_Task to complete:_
Rewrite the items from the line containing "You are a computer-use agent." down to the line containing "click(x=147, y=116)", replacing "recharge" with "top-up" and changing nothing else. Leave the pictures out of your answer.

_The data:_
******

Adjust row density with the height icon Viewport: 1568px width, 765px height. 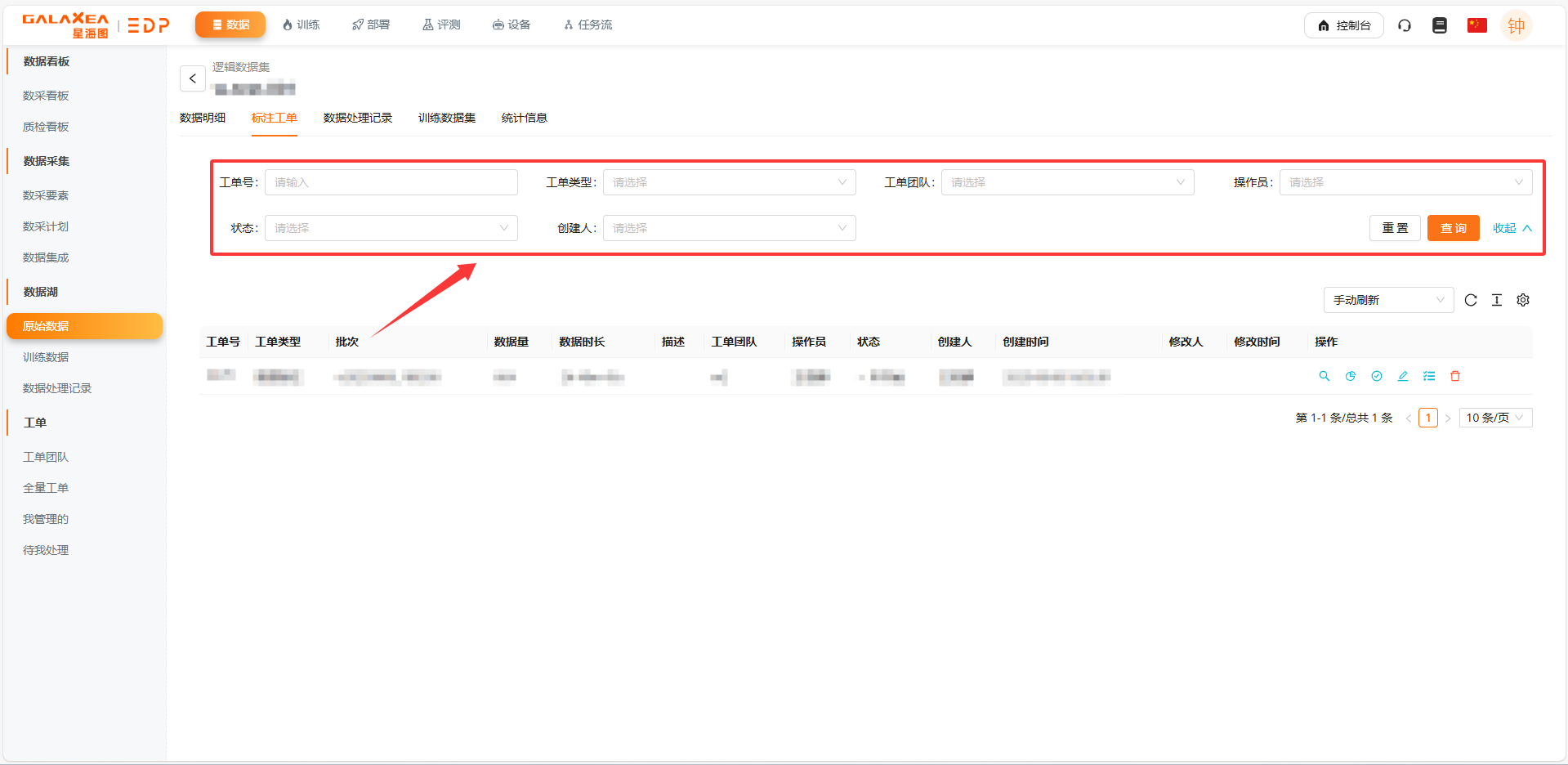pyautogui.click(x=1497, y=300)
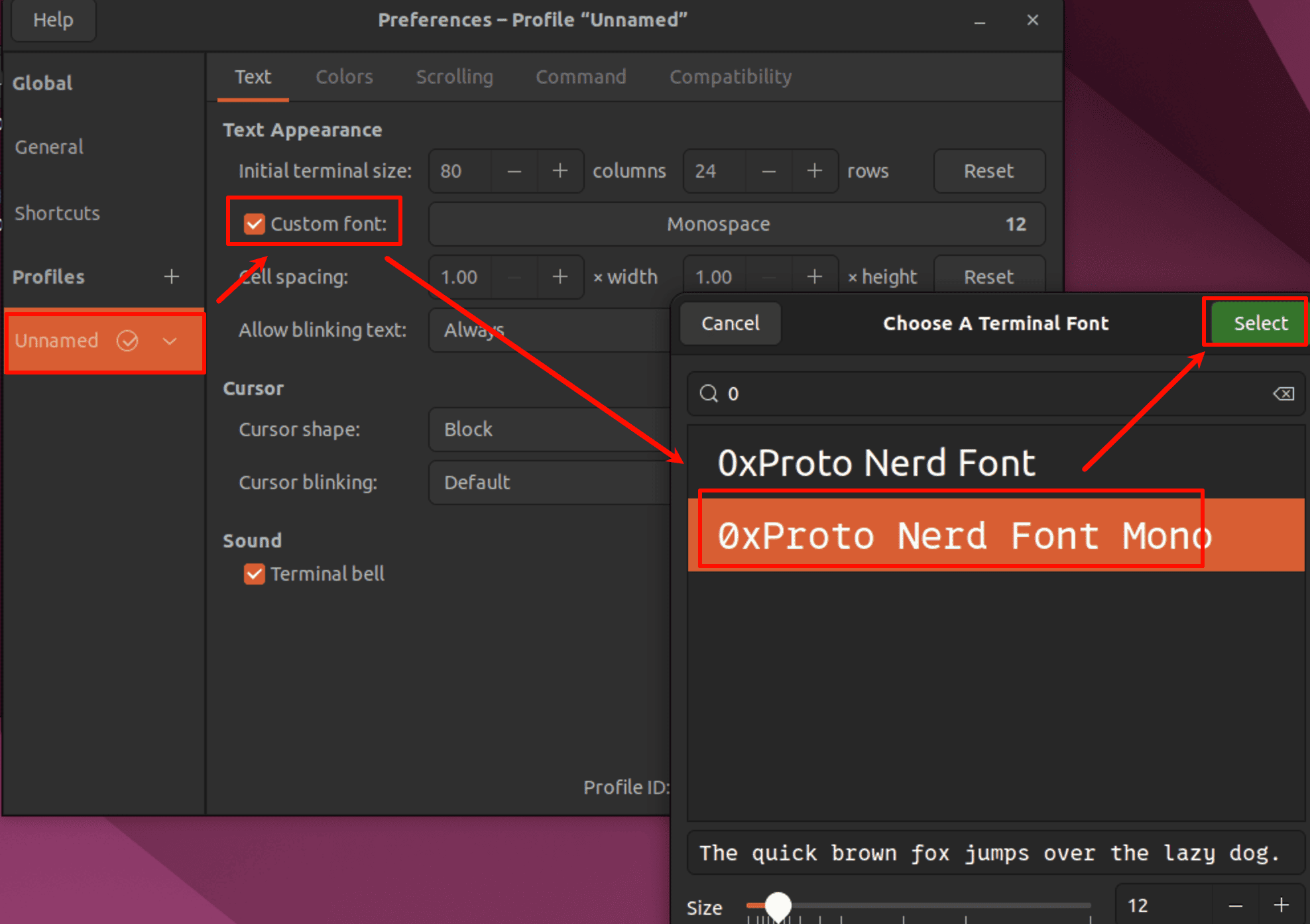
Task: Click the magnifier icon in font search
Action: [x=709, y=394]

******

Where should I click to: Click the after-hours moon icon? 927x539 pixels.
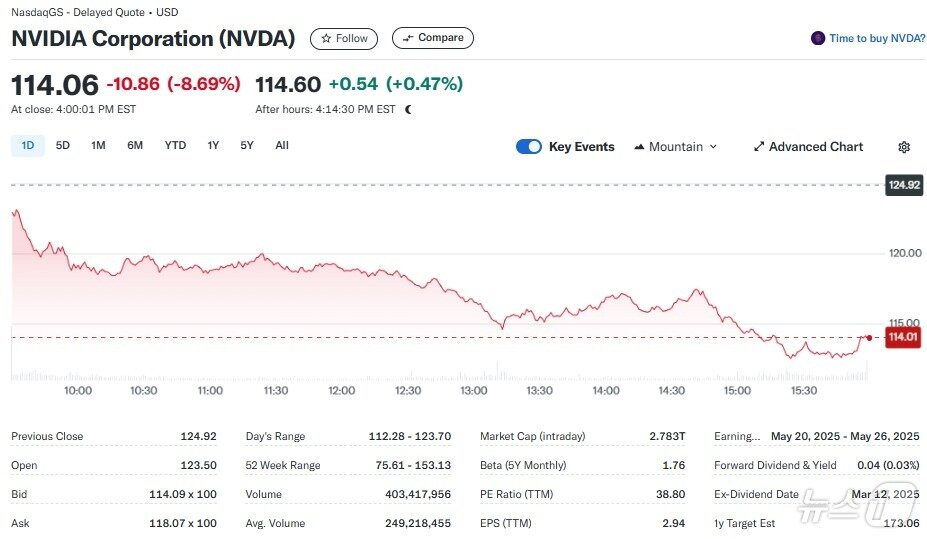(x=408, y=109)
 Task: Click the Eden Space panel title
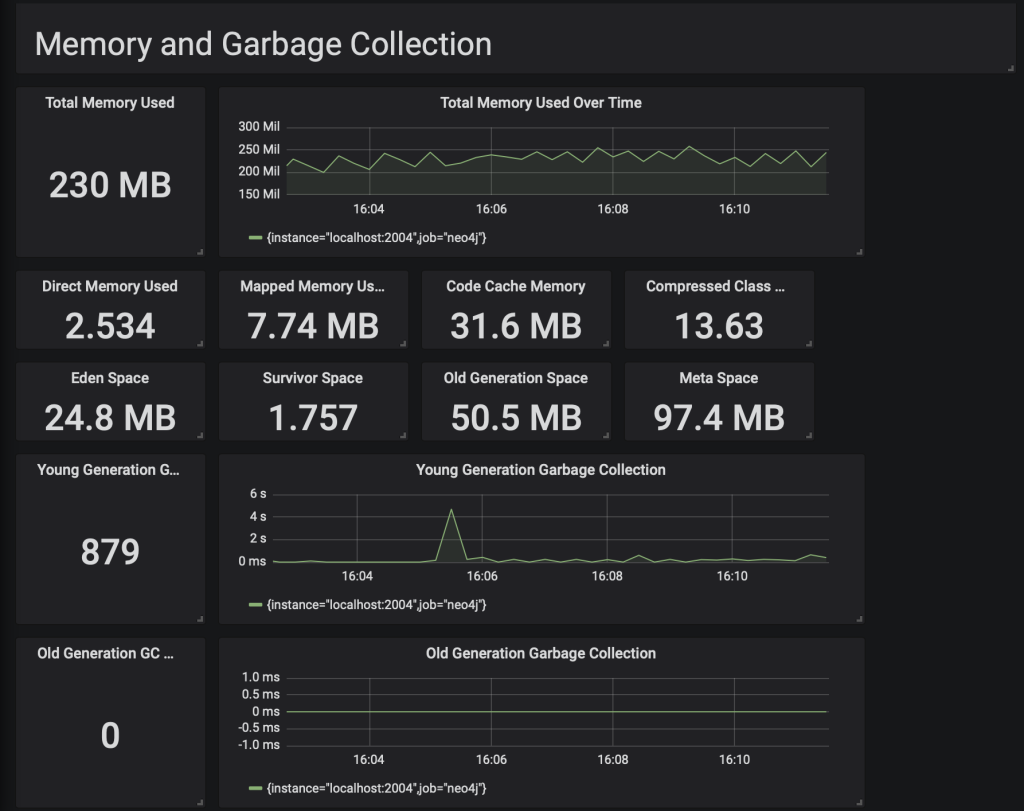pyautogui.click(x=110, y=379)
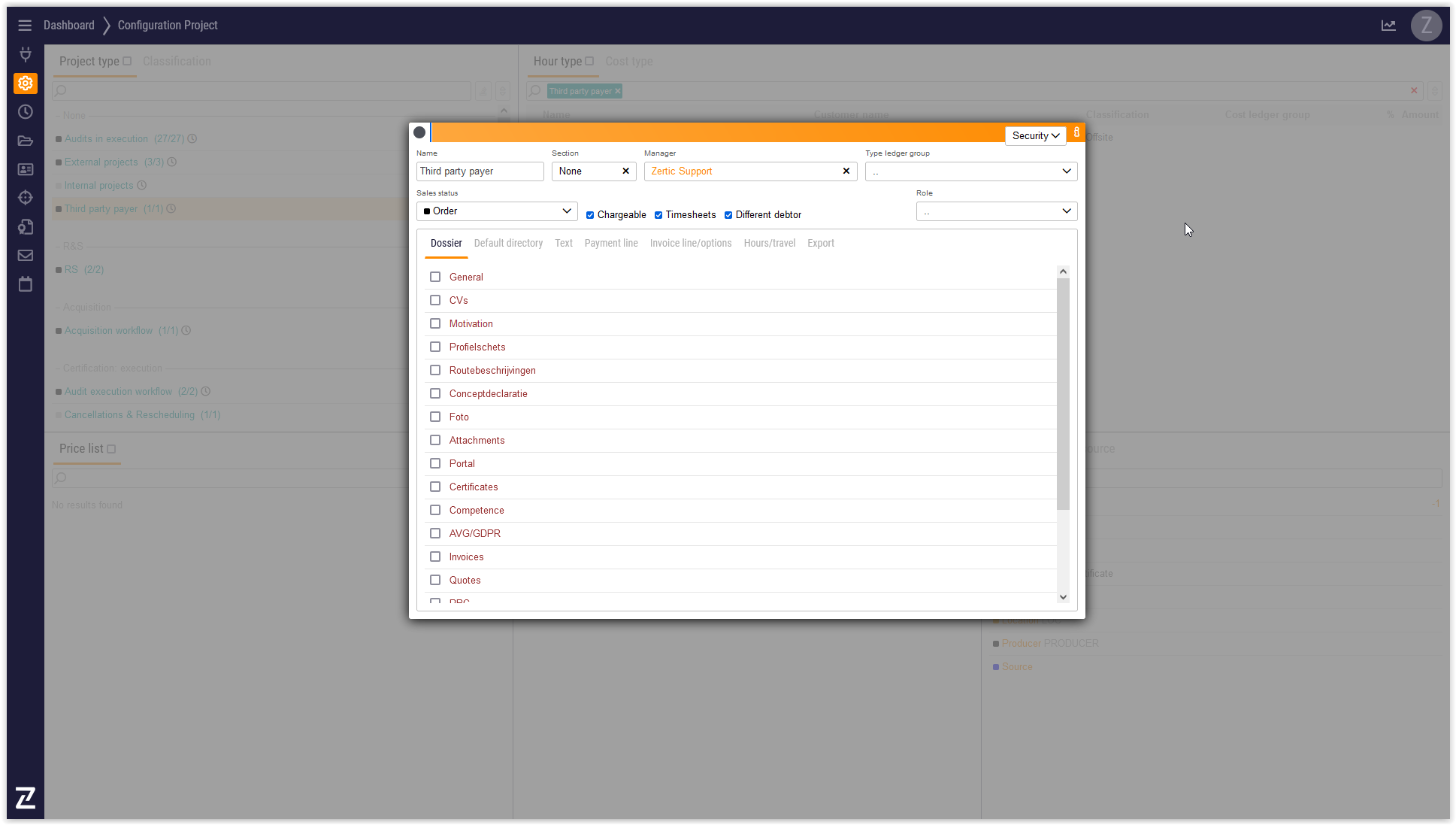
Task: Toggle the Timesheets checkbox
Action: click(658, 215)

******

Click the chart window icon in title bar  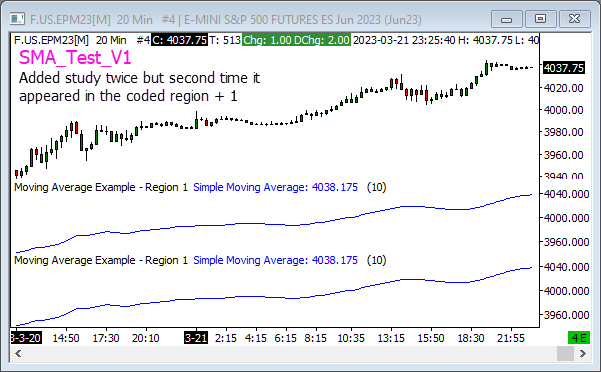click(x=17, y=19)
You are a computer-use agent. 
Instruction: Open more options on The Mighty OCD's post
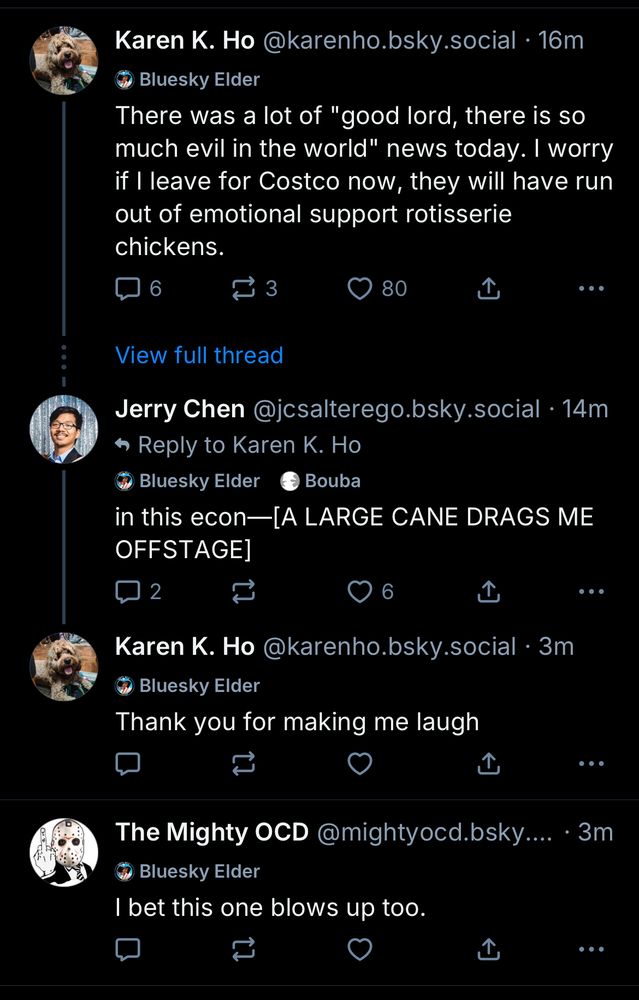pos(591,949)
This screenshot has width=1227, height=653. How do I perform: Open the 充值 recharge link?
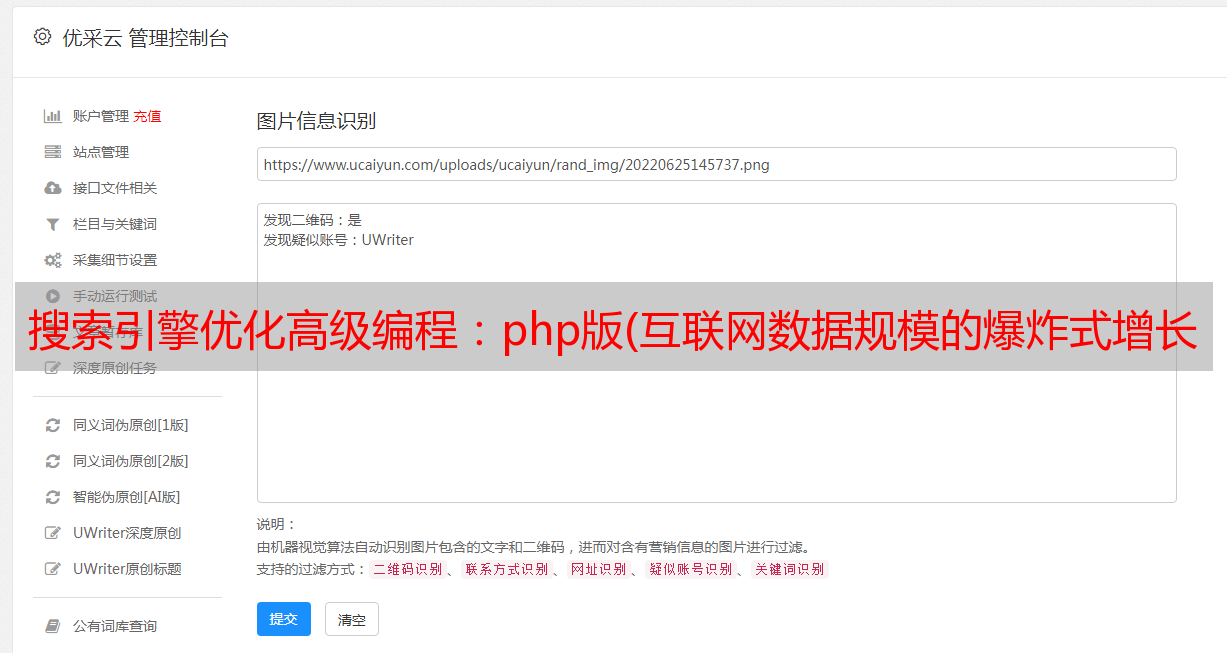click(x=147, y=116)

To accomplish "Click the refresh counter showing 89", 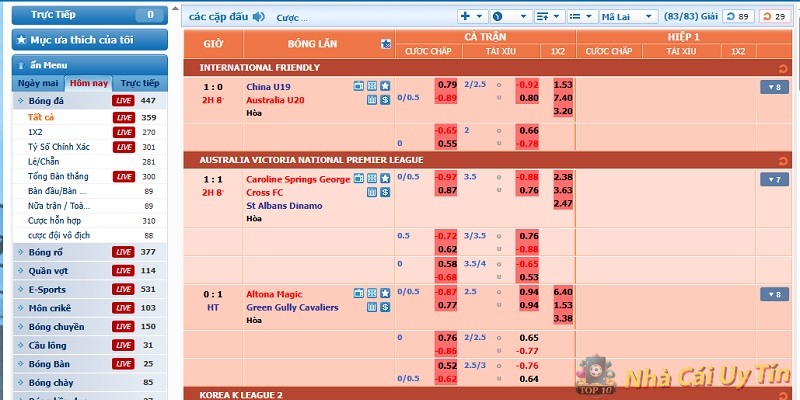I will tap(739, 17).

******

_Solution to the problem:_
You are a computer-use agent. 
Instruction: Open more options on The Mighty OCD's post
pos(591,949)
This screenshot has width=1227, height=653. How do I perform: Open the 充值 top-up link?
click(x=147, y=116)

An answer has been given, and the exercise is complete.